Les récifs coralliens de Martinique ont subi un choc majeur en moins de deux ans. Entre octobre 2023 et février 2025, une perte estimée à 78 % des colonies coralliennes a été observée sur les 12 stations suivies autour de l’île, selon le bilan publié en mars 2026 par l’IFRECOR.

Ce recul intervient après deux épisodes consécutifs de blanchissement, en 2023 puis en 2024, provoqués par deux canicules marines intenses. Le second phénomène a été plus intense à l’échelle des Antilles, avec des températures de surface plus élevées et une durée proche de quatre mois.


En 2023, 84 % des colonies touchées

Le premier épisode a frappé une grande partie des colonies observées en Martinique. En 2023, 84 % d’entre elles ont été affectées par le blanchissement. Le suivi réalisé en février 2024 a ensuite fait apparaître une mortalité de 34 % de la couverture corallienne.

Certaines espèces ont payé un tribut particulièrement lourd. Acropora palmata, Agaricia humilis et Porites porites ont enregistré des mortalités proches de 90 % des colonies.

Ces résultats proviennent des suivis conduits entre 2023 et 2025 par le bureau d’études Impact Mer pour l’ODE Martinique, la DEAL Martinique et le Parc naturel marin de Martinique.

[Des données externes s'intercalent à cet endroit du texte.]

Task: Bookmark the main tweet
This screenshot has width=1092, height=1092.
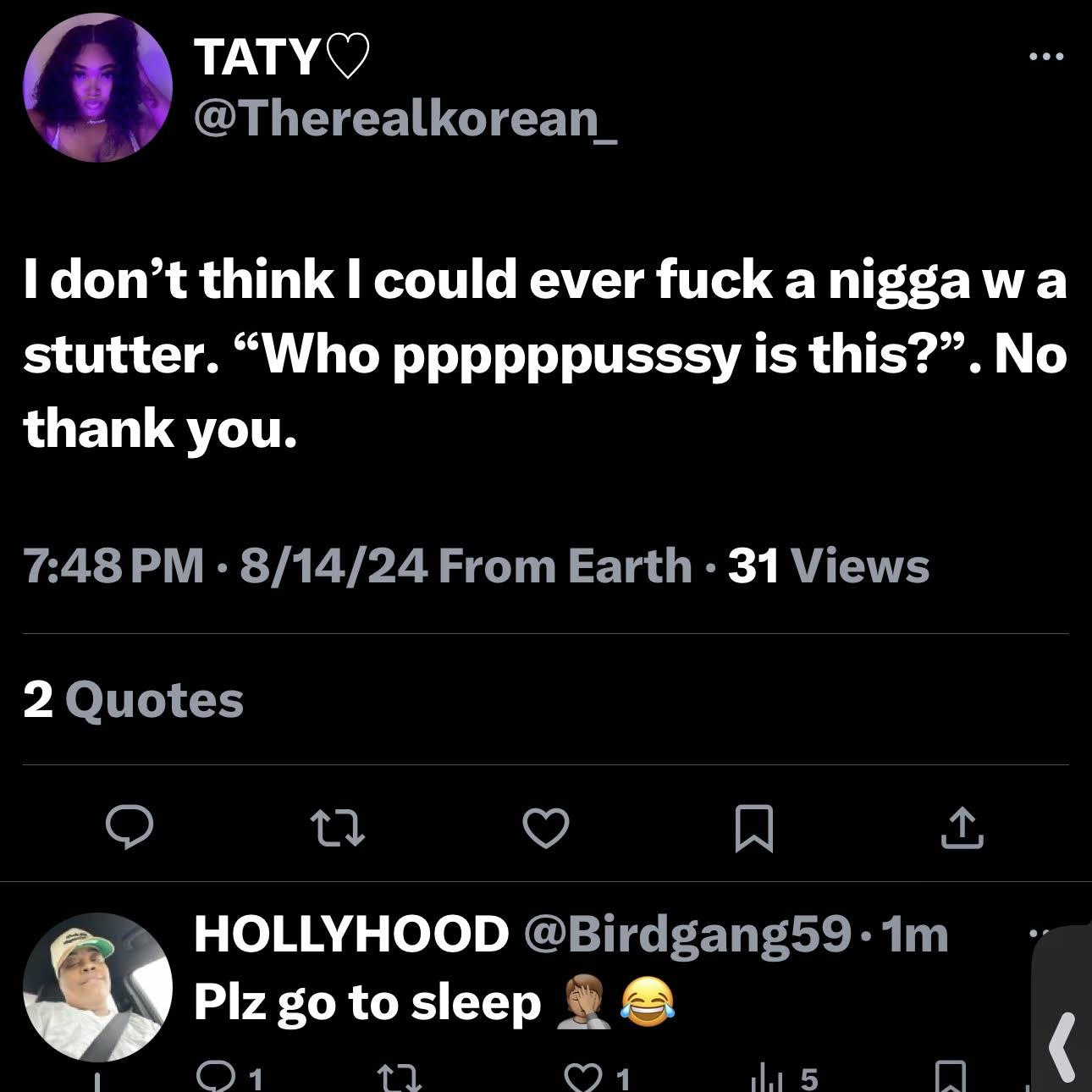Action: (x=753, y=827)
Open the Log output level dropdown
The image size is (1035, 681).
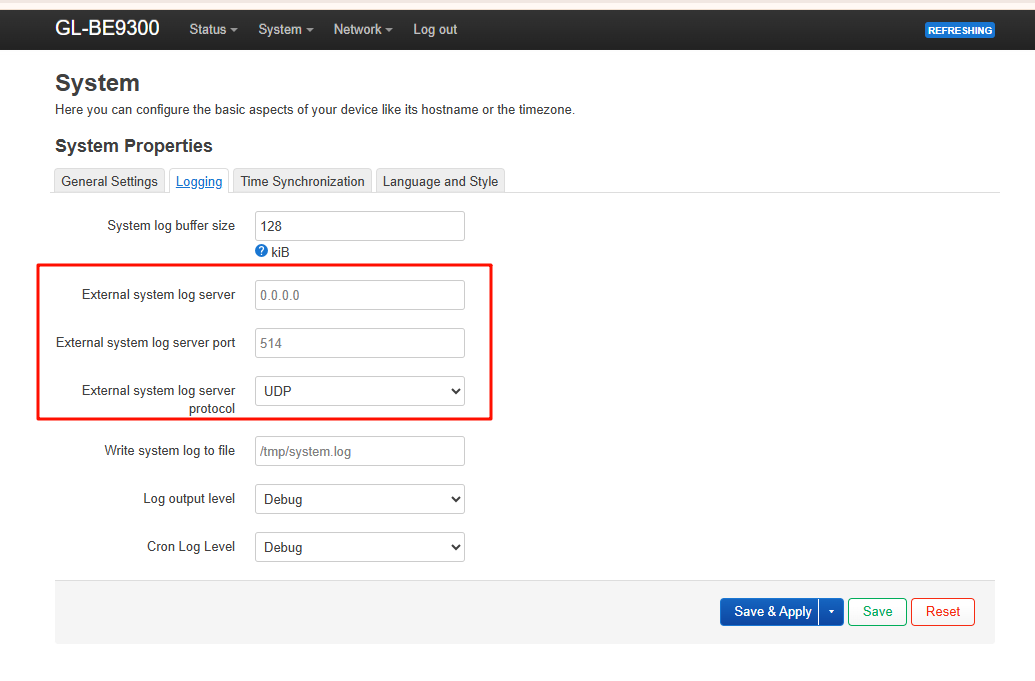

Douze stations ont été étudiées, dont onze intégrées au réseau de la Directive-cadre sur l’eau.

En 2024, un second choc avant toute véritable récupération

L’année suivante, les récifs martiniquais ont été confrontés à un nouveau phénomène de blanchissement. Cette fois, 72 % des colonies coralliennes ont été affectées.

Entre novembre 2024 et février 2025, une mortalité de 33 % des colonies a été relevée. Plusieurs espèces sensibles ont de nouveau subi des pertes extrêmes : environ 90 % de mortalité pour Acropora palmata, Porites porites et Madracis auretenra.

Toutes les espèces n’ont cependant pas réagi de la même manière. Le rapport relève une moindre sensibilité, par rapport à l’épisode de 2023, chez Montastraea cavernosa, Orbicella annularis et Orbicella faveolata. Cette différence suggère une résistance variable face au stress thermique.

Une perte estimée à 78 % sur les 12 stations suivies

L’accumulation des deux épisodes se traduit par un bilan particulièrement sévère. Entre octobre 2023 et février 2025, 78 % des colonies coralliennes ont été perdues sur les 12 stations suivies autour de la Martinique.

Ce résultat ne doit pas être extrapolé mécaniquement à l’ensemble des récifs de l’île : il correspond au périmètre précis des stations étudiées. Il donne néanmoins la mesure de la dégradation observée sur les sites suivis pendant cette période.

Les données de plus long terme vont dans le même sens. Sur cinq stations du réseau GCRMN, le recouvrement corallien moyen a diminué de 61 % entre 2019 et 2025. En 2025, les peuplements algaux dominent les communautés benthiques et trois de ces cinq stations présentent une couverture corallienne inférieure à 5,5 %.

Le rapport relie cette trajectoire à plusieurs pressions successives. Avant les deux épisodes de blanchissement, les récifs avaient déjà été affectés par des maladies coralliennes, notamment la SCTLD entre 2019 et 2023. Les canicules marines de 2023 et 2024 se sont donc inscrites dans un contexte de fragilisation déjà engagé.

Le bilan 2023-2025 documente ainsi les effets cumulés de deux blanchissements successifs sur les communautés coralliennes martiniquaises. Au-delà du nombre de colonies perdues, une autre évolution se dessine désormais : la composition même des récifs est en train de changer.